Validation

Quality provides some validation utilities that can be used as part of your rule design activity to ensure sure you aren't using variables or functions that don't exist, or even possibly having recursive lambda calls.

It comes in two distinct flavours:

Schema Based - The schema representing your dictionary
DataFrame Based - Use an actual DataFrame to provide your dictionary

with the option of running the rules against your schema (or DataFrame) via the runnerFunction parameter.

A simpler function for just assessing known Errors against a schema are also provided:

def validate(schema: StructType, ruleSuite: RuleSuite): Set[RuleError]

The validation result model is as follows:

uml diagram

so the simple version returns any known Errors backed by case classes so you can pattern match as needed or just display as is via the id and errorText functions.

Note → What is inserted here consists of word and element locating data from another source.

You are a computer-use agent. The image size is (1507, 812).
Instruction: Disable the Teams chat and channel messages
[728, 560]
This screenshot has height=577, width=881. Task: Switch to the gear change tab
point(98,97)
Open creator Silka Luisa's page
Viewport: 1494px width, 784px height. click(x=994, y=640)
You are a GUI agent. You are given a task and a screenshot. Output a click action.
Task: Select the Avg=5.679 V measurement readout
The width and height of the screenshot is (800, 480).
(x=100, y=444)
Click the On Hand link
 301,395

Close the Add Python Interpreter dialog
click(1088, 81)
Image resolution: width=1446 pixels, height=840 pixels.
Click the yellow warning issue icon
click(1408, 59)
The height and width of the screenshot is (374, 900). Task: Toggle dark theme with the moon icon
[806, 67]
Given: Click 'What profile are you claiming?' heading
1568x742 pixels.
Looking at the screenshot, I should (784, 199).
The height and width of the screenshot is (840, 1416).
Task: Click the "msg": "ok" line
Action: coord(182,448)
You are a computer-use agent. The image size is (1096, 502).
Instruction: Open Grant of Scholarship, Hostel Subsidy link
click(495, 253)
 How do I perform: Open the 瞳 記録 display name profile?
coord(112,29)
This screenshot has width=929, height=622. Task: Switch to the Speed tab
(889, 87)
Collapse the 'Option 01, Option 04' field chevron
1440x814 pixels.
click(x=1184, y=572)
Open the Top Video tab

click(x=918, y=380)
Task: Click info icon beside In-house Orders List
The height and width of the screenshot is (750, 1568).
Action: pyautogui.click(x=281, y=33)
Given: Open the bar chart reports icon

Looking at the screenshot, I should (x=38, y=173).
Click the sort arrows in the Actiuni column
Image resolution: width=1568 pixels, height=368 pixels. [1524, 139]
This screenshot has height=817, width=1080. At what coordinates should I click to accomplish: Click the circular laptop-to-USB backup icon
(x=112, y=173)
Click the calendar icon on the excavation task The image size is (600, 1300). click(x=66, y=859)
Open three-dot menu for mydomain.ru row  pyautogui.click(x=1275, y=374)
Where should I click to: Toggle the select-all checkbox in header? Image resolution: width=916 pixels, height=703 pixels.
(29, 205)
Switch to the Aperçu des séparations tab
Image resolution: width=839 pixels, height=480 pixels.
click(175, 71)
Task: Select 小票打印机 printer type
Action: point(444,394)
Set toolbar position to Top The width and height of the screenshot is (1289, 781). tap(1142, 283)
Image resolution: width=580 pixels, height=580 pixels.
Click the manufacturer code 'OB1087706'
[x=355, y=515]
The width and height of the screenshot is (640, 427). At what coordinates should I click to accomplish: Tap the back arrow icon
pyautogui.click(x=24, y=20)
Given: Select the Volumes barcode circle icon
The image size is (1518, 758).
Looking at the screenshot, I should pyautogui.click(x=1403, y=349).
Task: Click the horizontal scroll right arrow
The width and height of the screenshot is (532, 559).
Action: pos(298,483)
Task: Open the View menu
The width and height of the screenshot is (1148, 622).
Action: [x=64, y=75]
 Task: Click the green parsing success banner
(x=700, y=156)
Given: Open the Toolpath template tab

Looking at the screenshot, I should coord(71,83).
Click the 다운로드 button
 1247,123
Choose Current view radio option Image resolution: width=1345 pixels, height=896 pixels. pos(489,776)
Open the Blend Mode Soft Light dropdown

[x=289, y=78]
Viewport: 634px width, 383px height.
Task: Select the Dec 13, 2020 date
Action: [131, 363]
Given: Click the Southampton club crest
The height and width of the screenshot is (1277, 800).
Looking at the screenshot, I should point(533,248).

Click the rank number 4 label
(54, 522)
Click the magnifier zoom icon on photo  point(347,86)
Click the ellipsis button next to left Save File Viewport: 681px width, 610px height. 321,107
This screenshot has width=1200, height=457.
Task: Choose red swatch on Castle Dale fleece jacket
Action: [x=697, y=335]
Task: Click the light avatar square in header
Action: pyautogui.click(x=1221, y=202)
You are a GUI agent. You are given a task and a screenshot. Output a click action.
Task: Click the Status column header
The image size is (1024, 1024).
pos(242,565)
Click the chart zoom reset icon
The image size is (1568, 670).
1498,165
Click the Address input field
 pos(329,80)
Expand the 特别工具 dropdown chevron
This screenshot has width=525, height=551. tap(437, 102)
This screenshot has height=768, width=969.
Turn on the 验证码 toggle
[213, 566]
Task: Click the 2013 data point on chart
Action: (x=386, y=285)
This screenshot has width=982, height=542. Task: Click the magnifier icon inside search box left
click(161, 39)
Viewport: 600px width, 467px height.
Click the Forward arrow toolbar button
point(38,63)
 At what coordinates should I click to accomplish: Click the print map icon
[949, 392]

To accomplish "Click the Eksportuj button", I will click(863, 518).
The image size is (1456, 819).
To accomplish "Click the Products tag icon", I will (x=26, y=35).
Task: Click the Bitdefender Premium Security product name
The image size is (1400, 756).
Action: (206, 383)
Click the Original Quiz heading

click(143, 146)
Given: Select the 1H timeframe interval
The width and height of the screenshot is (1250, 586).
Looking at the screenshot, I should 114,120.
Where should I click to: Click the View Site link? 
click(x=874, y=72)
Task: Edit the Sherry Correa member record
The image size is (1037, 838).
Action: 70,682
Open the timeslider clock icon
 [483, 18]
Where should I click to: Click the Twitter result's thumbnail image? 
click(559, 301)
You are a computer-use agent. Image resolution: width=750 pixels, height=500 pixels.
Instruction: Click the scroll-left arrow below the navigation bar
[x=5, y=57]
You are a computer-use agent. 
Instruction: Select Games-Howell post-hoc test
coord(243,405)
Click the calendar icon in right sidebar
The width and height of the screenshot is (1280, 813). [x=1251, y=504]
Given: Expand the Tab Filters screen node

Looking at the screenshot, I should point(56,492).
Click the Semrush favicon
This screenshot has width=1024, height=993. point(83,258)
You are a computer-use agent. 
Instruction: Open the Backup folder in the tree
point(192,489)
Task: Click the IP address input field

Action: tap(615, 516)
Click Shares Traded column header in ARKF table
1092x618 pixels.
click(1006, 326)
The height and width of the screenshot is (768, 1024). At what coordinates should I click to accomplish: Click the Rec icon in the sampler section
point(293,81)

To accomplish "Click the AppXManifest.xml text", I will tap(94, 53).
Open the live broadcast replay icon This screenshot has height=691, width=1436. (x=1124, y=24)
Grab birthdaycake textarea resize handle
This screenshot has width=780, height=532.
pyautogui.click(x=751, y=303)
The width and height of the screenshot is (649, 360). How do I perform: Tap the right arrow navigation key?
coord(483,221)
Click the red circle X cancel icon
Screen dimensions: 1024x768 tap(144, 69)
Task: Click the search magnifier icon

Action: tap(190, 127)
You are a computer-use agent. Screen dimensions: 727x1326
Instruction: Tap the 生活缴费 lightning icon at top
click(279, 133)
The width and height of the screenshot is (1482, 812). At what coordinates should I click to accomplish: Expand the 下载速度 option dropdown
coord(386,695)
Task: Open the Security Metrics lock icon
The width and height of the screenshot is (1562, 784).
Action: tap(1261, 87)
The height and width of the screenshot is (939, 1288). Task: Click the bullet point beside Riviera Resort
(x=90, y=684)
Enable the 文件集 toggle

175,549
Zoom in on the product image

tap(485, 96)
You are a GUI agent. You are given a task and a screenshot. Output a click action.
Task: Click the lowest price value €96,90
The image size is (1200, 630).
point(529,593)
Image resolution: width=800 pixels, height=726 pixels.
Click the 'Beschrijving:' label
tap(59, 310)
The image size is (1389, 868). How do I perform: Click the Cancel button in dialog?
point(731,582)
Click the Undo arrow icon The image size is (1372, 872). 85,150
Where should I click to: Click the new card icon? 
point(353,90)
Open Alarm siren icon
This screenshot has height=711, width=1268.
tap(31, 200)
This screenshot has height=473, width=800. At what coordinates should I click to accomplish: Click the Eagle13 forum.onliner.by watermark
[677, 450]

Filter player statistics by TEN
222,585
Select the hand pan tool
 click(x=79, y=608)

Resolution of function names are run against the functionRegistry, as such you must register any UDF's or database functions before calling validate.

What if I want to actually test the ruleSuite runs?¶

def validate(schemaOrFrame: Either[StructType, DataFrame], ruleSuite: RuleSuite, showParams: ShowParams = ShowParams(), runnerFunction: Option[DataFrame => Column] = None, qualityName: String = "Quality", recursiveLambdasSOEIsOk: Boolean = false, transformBeforeShow: DataFrame => DataFrame = identity): (Set[RuleError], Set[RuleWarning], String, RuleSuiteDocs, Map[Id, ExpressionLookup])

Given you can either use a ruleRunner or a ruleEngineRunner and set a number of parameters on those Column functions the validate runnerFunction is as simple DataFrame => Column that allows you to tweak the output. In the case of ruleEngineRunner you could use debug mode, try with different DDL output types etc. Use the qualityName parameter if you want to store the output in another column. If you don't provide the runnerFunction the resulting string will be empty.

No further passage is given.